Borges, peleando con críticos británicos, explica por qué estos se enredan interpretando el famoso poema de Keats, “Oda al Ruiseñor”. Porque son ingleses, dice. En ese poema, Keats habla de la eternidad del ruiseñor, de su canto, el mismo canto que habrían escuchado emperadores y labradores. Borges explica esta idea citando a un filósofo alemán: «Quien me oiga asegurar que ese gato que está jugando ahí es el mismo que brincaba y que traveseaba en ese lugar hace trescientos años pensará de mí lo que quiera, pero locura más extraña es imaginar que fundamentalmente es otro». El idealismo alemán trazado desde Parménides. Borges no dice la idiotez de que los ingleses serían incapaces de entender esa idea. «No es por incapacidad especulativa», dice, sino simplemente por un «escrúpulo ético». La ausencia de ese escrúpulo ético es lo que a nosotros nos permite comer pejerreyes y a los madrileños exterminar a unos inmigrantes: las cotorras argentinas. Antes de la llegada del virus iban a iniciar su exterminio por amenazar el ecosistema —y las vidas de los peatones con sus nidos colgantes—. La pandemia allá las salvó y acá nos tiene escuchándolas incluso en la radio: madrugadores conductores hablan desde sus casas con la histeria de las cotorras como sonido de fondo.

“La ausencia de ese escrúpulo ético es lo que a nosotros nos permite comer pejerreyes y a los madrileños exterminar a las cotorras argentinas”

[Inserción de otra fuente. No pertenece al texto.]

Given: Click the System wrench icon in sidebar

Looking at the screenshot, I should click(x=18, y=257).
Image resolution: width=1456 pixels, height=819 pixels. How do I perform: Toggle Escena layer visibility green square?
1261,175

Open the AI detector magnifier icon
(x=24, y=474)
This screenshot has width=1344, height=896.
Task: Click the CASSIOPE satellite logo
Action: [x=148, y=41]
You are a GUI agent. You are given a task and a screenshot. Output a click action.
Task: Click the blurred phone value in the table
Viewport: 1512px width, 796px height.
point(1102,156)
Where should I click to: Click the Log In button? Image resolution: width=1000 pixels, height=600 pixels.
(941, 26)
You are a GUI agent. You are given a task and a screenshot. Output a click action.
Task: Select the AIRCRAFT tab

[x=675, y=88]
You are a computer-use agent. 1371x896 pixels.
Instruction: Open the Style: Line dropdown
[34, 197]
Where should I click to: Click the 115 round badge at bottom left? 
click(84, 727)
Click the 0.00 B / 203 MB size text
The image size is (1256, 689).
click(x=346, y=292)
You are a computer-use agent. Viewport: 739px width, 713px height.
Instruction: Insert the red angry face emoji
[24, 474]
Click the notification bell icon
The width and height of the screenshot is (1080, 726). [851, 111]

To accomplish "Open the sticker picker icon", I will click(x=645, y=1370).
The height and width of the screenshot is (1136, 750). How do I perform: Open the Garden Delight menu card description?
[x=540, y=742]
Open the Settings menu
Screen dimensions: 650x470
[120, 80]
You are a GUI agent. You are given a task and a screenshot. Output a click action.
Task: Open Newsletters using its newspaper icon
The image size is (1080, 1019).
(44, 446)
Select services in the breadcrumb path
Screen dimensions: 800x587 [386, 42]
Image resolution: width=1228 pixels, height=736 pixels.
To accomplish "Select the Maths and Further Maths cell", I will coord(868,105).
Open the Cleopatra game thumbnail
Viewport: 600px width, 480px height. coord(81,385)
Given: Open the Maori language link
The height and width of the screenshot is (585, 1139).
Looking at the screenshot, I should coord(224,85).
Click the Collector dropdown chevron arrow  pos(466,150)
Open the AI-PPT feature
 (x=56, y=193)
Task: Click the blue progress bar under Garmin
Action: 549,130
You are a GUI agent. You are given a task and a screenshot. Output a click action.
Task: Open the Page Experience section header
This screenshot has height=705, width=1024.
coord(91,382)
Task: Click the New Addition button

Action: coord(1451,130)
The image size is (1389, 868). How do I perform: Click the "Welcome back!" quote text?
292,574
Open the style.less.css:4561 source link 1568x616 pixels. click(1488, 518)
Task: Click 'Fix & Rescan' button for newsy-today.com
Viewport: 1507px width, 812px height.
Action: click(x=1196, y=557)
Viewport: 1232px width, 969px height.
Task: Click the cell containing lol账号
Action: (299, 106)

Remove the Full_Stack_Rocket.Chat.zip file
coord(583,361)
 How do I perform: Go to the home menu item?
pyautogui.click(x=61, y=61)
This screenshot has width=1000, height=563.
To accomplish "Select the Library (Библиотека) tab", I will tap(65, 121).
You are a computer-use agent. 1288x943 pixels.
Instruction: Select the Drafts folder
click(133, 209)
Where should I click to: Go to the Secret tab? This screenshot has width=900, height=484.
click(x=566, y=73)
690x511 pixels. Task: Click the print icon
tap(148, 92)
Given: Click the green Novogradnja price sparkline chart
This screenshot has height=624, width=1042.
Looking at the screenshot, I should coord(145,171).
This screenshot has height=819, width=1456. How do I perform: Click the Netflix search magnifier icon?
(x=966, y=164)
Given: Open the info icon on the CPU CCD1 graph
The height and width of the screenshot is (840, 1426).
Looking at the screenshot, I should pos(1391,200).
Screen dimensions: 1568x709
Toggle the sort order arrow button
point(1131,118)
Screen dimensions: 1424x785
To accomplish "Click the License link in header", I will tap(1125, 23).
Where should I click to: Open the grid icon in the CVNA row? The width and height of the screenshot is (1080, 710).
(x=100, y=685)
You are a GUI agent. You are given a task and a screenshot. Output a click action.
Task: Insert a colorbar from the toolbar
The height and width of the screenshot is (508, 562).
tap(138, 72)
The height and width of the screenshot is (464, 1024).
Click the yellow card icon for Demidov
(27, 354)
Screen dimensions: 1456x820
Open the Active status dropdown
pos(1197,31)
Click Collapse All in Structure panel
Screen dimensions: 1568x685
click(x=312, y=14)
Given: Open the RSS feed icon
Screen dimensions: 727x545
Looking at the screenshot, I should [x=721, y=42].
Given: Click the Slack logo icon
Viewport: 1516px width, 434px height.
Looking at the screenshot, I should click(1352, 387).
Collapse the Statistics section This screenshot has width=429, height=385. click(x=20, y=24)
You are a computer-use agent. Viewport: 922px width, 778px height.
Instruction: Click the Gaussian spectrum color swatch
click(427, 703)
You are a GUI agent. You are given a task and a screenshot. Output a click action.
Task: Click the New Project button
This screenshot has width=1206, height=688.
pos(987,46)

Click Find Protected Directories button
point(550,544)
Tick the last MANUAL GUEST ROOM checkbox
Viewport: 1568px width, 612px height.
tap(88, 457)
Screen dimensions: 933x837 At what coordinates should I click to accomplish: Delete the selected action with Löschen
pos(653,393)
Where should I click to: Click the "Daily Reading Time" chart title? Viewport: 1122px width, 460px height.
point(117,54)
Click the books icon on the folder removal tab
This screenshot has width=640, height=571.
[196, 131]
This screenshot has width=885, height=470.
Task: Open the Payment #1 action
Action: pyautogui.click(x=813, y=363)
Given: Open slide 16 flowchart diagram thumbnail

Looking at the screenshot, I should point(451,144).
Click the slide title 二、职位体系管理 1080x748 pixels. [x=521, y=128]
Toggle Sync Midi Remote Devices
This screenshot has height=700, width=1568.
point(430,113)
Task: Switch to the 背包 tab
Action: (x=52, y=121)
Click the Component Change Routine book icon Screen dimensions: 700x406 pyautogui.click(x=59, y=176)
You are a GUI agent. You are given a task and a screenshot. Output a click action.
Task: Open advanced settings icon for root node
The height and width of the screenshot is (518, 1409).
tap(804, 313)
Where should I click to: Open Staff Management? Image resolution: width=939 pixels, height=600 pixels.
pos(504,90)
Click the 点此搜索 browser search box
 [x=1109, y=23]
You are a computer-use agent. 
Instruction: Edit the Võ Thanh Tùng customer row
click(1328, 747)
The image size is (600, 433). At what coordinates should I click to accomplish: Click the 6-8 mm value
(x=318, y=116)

Todo inglés, dice Borges, «rechaza lo genérico porque siente que lo individual es irreductible, inasimilable e impar». Esos críticos que especulan sobre Keats, incluso a pesar de tener sendos tratados platónicos, evitarían ver ese ruiseñor platónico-alemán. Por eso es bueno observar la realidad humana como inglés y no como alemán. Más aun hoy en día, cuando está volviendo la moda animalizar todo y buscar responsabilidades en generalidades como “la sociedad”. ¿Destruimos entonces nuestra sociedad, como los madrileños las cotorras? Suena taquilla para algunos, o cuasi alemán. Ojalá no surjan triunfantes otros que hablan de “los inmigrantes”, “los ricos”, o “los pacos”, así en general. Borges rescata las «no escuchadas y proféticas advertencias» de quienes llevaron la contra a la escuela de Parménides y Platón, buscando eliminar esas peligrosas abstracciones generalizantes. Fija sus inicios en Heráclito. Este creía, además, en la herética idea del cambio. Y era contrario a Parménides, casi como Leucipo y Demócrito los herejes «descubridores» del átomo.